The dollar has stabilised on hawkish remarks from Federal Reserve officials after taking a steep plunge earlier in November.
"For November, the dollar has so far fallen 4 per cent, on pace for its largest monthly decline since September 2010. On the positioning side, the US dollar's net positioning turned net short in the latest week for the first time since mid-July 2021," said Amit Pabari, Managing Director of CR Forex Advisors.
But investors remained cautious ahead of the minutes from the Fed's November meeting on Wednesday for clues on future rate hikes, which also weighed on stocks and emerging-market currencies in Asia.

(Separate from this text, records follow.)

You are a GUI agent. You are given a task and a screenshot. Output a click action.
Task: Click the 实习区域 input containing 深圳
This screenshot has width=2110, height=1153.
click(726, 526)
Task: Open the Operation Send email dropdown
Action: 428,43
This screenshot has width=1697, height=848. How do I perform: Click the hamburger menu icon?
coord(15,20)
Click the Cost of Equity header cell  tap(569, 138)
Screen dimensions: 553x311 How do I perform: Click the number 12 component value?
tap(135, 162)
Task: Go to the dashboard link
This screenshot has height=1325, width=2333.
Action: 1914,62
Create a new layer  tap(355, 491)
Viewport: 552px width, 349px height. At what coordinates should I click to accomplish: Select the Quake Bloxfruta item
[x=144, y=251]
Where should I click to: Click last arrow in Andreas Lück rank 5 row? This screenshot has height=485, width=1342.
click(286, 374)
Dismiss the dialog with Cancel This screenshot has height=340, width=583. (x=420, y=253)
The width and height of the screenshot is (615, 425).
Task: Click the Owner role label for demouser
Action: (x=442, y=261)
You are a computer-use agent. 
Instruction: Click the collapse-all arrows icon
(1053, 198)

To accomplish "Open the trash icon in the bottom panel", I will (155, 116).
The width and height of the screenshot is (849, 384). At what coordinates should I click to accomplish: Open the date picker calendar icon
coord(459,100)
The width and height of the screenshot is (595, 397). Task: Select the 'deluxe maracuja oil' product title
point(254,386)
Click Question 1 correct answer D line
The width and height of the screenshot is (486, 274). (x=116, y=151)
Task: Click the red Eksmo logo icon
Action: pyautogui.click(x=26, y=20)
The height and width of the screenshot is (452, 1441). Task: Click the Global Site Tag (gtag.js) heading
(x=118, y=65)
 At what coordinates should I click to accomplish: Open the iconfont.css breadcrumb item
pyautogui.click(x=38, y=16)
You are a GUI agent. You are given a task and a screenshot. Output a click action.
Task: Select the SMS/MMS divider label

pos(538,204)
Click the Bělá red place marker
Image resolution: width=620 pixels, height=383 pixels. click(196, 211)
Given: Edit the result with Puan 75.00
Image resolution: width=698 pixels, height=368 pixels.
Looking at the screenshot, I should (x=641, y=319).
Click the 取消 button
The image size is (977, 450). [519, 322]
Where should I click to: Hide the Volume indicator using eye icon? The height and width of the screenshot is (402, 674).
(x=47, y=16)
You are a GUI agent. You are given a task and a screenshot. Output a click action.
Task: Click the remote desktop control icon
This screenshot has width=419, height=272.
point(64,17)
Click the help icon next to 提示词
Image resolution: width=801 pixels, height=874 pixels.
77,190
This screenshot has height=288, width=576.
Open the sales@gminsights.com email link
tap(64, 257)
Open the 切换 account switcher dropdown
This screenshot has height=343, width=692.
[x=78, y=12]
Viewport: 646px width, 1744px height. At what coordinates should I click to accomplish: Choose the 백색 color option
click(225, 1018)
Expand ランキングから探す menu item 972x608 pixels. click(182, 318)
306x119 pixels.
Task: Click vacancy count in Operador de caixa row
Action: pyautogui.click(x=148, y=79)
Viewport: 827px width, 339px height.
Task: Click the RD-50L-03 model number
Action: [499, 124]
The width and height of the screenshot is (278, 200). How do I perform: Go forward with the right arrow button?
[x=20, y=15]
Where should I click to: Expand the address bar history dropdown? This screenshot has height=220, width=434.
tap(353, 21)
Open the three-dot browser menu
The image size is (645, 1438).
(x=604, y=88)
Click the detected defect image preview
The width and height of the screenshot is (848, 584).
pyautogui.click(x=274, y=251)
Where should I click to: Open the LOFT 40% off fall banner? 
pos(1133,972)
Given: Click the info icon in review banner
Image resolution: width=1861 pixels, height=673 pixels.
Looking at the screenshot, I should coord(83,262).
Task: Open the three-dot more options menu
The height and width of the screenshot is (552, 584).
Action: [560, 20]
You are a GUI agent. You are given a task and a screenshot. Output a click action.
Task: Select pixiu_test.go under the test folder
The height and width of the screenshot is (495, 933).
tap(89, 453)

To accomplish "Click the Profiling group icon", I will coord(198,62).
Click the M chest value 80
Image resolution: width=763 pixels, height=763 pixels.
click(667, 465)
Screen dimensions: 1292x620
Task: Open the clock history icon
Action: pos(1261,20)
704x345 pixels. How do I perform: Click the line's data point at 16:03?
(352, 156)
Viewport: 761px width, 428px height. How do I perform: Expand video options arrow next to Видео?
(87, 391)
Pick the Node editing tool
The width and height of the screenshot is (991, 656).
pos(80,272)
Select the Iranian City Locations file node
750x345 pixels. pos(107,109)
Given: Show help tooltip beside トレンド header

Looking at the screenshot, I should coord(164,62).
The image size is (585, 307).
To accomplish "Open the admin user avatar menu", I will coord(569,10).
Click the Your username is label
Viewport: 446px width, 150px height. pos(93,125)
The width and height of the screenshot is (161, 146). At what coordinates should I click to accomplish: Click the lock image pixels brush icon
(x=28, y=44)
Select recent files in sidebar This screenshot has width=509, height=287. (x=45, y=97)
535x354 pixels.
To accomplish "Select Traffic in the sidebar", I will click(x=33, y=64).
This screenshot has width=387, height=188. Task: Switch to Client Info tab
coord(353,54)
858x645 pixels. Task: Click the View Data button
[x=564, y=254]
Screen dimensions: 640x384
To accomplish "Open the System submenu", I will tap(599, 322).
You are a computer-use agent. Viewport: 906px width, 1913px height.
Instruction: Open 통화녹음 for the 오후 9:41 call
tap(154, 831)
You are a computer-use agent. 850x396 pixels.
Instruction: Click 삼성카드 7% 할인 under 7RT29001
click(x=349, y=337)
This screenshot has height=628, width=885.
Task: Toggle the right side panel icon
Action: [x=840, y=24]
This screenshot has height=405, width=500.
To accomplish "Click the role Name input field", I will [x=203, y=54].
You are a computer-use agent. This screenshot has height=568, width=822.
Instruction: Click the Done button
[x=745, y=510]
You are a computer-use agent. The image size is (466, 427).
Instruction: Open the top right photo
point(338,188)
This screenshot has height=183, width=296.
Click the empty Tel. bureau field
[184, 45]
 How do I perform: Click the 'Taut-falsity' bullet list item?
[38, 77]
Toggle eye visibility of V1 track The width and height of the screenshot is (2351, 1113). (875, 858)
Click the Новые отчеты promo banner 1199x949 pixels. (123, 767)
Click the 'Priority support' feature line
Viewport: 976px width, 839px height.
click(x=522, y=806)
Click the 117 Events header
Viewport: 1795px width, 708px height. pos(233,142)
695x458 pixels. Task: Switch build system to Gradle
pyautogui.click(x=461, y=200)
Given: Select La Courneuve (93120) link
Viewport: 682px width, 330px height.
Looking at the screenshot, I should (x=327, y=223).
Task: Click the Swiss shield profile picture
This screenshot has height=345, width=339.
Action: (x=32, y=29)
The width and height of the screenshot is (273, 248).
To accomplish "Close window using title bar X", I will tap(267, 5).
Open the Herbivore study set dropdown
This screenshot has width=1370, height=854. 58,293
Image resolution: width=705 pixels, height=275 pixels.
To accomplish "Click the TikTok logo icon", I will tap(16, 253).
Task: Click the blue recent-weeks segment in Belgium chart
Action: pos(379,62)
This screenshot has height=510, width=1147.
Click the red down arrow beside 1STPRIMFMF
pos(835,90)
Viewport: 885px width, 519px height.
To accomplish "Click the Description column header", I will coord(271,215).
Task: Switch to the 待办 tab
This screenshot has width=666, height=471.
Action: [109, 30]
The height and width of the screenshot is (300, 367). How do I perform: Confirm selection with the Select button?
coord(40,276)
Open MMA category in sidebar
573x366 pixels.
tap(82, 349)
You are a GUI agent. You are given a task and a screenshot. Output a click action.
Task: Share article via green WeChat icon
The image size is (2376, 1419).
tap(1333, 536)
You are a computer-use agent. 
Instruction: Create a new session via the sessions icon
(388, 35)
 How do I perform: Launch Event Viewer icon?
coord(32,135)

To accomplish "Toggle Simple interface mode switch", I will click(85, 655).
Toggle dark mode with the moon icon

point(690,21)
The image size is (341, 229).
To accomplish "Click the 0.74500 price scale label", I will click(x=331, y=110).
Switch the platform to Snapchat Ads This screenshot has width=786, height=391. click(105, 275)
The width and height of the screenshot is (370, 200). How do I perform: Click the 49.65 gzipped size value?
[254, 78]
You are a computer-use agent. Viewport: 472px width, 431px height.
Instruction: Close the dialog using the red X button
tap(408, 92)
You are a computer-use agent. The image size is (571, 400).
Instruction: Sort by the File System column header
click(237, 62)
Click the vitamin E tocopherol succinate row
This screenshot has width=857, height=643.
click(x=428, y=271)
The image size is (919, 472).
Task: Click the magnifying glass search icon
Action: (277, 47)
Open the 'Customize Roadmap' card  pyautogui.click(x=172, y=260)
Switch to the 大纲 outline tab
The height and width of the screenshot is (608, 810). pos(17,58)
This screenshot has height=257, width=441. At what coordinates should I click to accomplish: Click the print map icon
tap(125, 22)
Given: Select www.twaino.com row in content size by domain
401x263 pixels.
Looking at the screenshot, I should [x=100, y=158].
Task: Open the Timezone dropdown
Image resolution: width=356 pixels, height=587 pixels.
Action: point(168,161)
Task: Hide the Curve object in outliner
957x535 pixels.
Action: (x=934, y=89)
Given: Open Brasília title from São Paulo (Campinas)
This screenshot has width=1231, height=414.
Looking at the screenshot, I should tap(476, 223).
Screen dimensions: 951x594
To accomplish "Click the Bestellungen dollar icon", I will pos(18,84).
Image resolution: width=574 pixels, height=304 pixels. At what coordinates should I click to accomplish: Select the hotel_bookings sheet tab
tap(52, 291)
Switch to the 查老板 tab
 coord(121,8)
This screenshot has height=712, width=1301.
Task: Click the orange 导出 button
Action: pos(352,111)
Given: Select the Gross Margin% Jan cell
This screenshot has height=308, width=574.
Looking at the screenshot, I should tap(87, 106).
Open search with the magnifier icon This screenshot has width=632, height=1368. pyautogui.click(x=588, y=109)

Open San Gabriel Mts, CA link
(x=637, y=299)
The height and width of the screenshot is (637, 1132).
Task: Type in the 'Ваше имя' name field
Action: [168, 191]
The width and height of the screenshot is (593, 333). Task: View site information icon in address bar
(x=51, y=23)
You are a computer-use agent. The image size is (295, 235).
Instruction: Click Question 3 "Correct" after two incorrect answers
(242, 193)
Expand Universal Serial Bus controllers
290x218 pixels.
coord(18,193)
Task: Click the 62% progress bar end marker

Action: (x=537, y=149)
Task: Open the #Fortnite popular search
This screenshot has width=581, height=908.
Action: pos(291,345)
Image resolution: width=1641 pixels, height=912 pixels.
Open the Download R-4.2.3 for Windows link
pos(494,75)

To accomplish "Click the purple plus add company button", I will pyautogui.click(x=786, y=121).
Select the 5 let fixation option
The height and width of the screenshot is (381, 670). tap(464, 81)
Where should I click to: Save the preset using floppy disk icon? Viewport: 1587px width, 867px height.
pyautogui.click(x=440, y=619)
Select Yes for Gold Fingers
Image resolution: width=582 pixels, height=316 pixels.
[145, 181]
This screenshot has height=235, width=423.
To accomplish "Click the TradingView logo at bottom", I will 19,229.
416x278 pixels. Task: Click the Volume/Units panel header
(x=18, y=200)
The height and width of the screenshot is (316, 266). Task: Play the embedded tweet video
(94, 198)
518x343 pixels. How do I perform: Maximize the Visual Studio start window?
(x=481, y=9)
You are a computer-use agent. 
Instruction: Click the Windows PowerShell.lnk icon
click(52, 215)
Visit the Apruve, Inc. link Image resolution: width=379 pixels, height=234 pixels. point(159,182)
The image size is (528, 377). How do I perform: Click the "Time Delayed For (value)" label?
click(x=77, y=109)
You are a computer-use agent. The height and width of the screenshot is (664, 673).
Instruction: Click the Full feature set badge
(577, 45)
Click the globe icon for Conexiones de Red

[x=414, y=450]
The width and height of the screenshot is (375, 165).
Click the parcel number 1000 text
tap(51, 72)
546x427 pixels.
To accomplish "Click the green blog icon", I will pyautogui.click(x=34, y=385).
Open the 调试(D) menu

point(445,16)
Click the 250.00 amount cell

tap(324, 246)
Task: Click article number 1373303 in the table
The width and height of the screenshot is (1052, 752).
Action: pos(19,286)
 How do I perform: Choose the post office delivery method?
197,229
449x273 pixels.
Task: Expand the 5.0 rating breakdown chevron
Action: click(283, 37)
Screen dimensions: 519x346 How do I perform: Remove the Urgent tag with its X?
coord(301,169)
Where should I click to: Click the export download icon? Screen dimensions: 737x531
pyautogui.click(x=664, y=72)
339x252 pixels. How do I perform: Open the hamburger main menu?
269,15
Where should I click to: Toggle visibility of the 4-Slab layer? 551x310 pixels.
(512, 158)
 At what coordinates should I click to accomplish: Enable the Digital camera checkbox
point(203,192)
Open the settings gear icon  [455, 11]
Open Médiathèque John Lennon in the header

On flight-to-safety trades, Treasury prices rose across the curve, keeping the yield curve the most in 40 years and signalling an outright recession.
“The China news on Covid is weighing on investor sentiment,” said Imre Speizer, a Strategist at Westpac Banking in Auckland, told Bloomberg. That's “driving haven bids, with the dollar a prime beneficiary,” he said.
Still, a fall in crude prices to near 2-month lows is good news for the rupee as the country depends on imports for over 80 per cent of its oil needs.
"Only positive for the rupee is the fall in crude oil. However risk aversion has taken the sheen out of this fall in crude oil prices," said Anil Kumar Bhansali, Head of Treasury at Finrex Treasury Advisors.